Currently, even if an immunological monitoring of immunocompromised patients is recommended, no standardized assays and protocols are available, especially for the use of antigen-specific or functional assays. The introduction of diagnostics algorithms will be useful for the stratification of patients at high risk of infections that will be monitored more frequently in order to prevent severe infections. Similarly, the administration of immunosuppressive drugs or ad hoc therapies might be tailored according to the risk of infections or complications.

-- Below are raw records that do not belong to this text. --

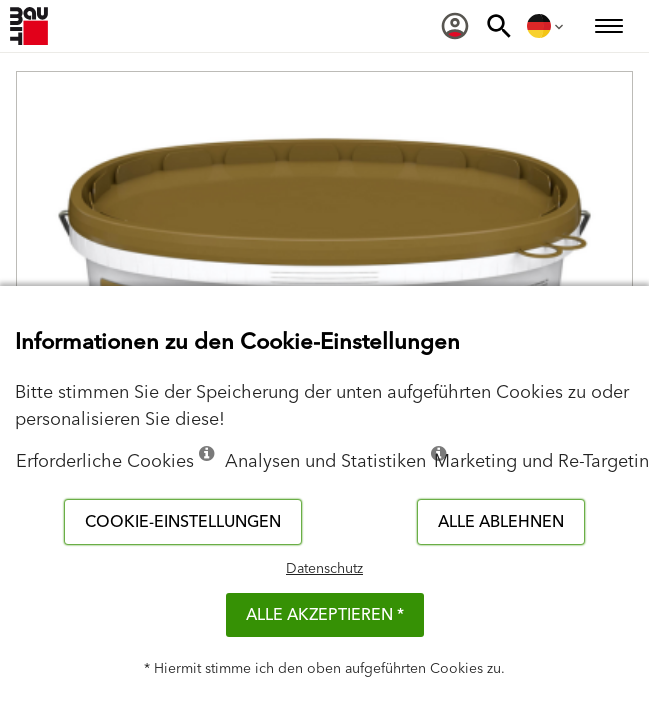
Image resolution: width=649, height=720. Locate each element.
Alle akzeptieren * (325, 615)
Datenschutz (324, 569)
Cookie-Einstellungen (183, 522)
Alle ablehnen (501, 522)
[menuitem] (455, 26)
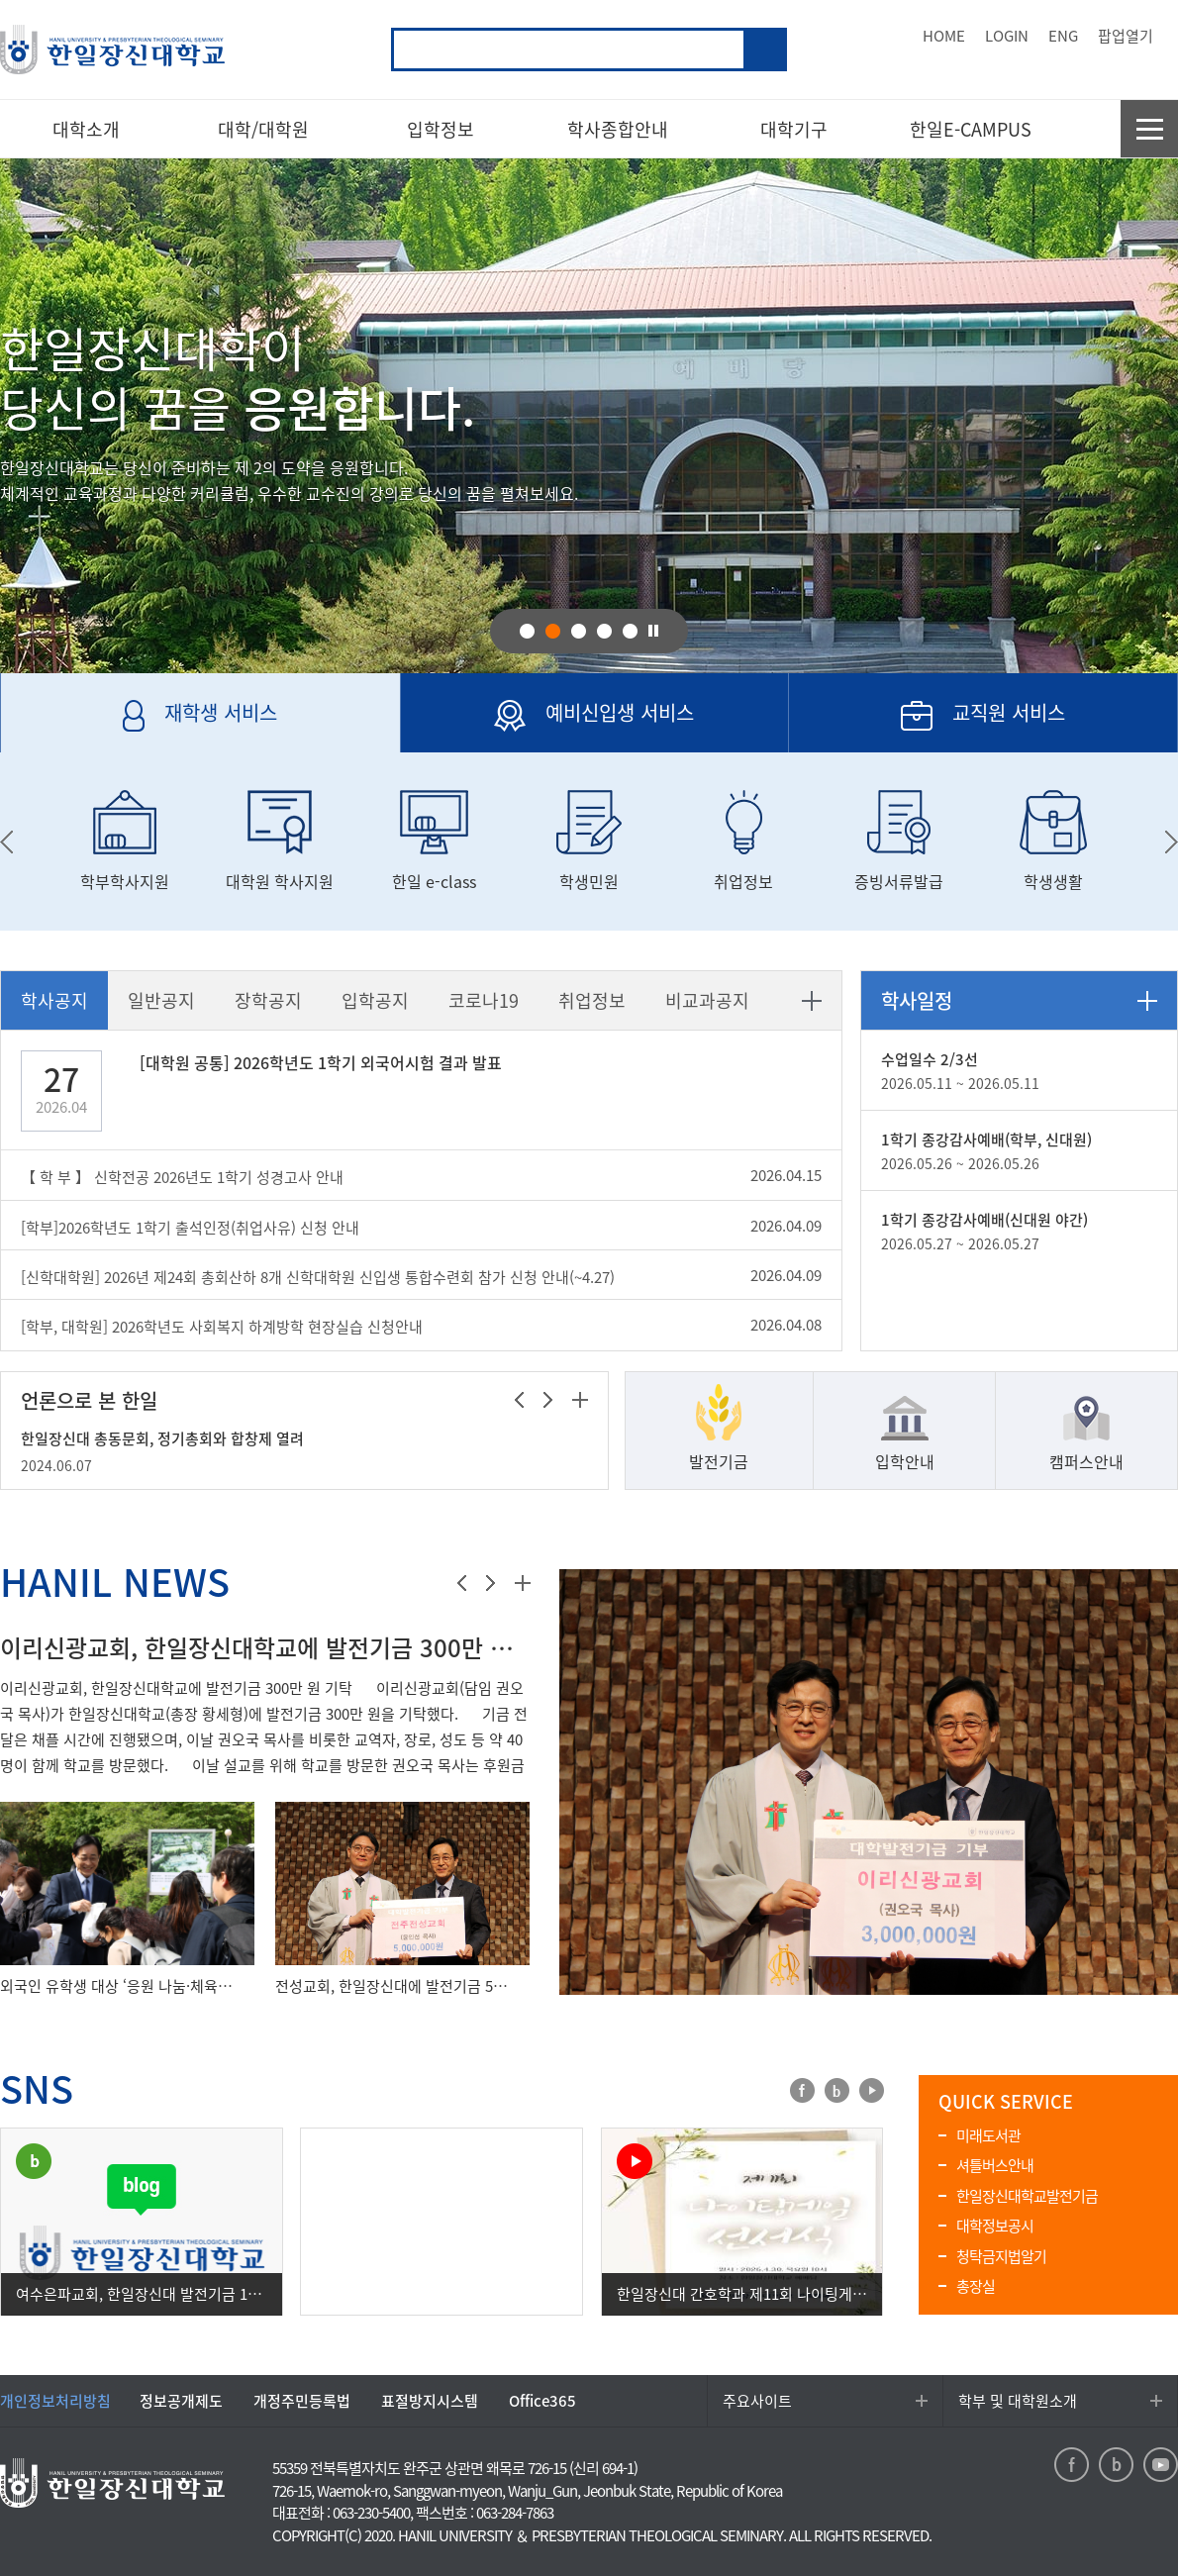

Objective is to identify a composite immune score measured either before or one month after transplant/chemotherapy able to define the risk for clinically significant infections (e.g. infections requiring antimicrobial therapy or hospitalization) during the following three months.
Primary endpoint:
To identify a composite immune score measured either before or one month after transplant/chemotherapy able to define the risk for clinically significant infections (e.g. infections requiring antimicrobial therapy or hospitalization) during the following three months.
Secondary endpoints:
- To evaluate the prognostic effect of the immunological score measured before or at first month after transplant/chemotherapy on the risk of severe infection during the following 6-12 months
- To compare the role of the composite immunological score with specific assays against each pathogen.
- To develop simple and rapid assays using whole blood to evaluate specific pathogen responses
Eligibility
Inclusion Criteria:
adult hematopoietic stem cell transplant recipients (a-HSCTR)
- pediatric hematopoietic stem cell transplant recipients (p-HSCTR)
- solid organ transplant recipients (SOTR), including kidney, heart and lung transplanted patients.